═════ RECORDS TO USE

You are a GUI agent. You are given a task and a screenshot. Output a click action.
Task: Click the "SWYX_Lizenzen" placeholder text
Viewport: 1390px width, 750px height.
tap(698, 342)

══════════
═════ RECORDS TO USE

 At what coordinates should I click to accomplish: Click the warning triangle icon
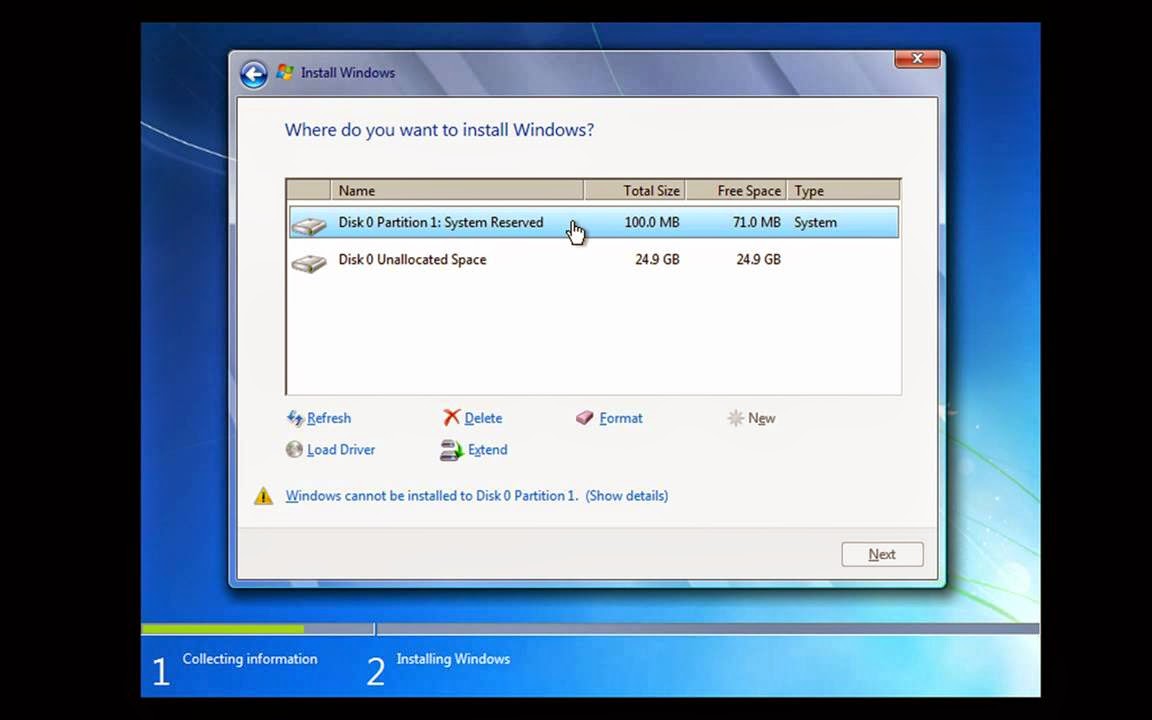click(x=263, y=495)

══════════
═════ RECORDS TO USE

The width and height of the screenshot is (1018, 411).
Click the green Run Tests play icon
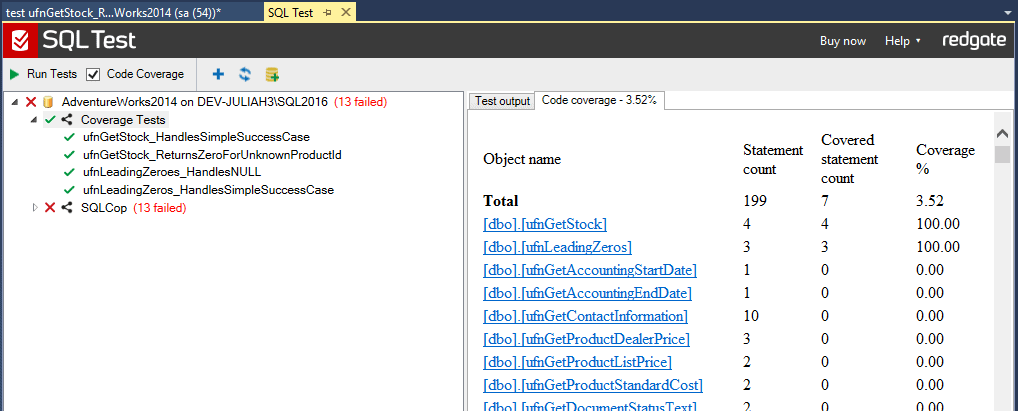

══════════

| THE PROBLEM |
For the word "screenshot", count the lines of the data that contain it and report only the total.

| EXERCISE OUTPUT |
2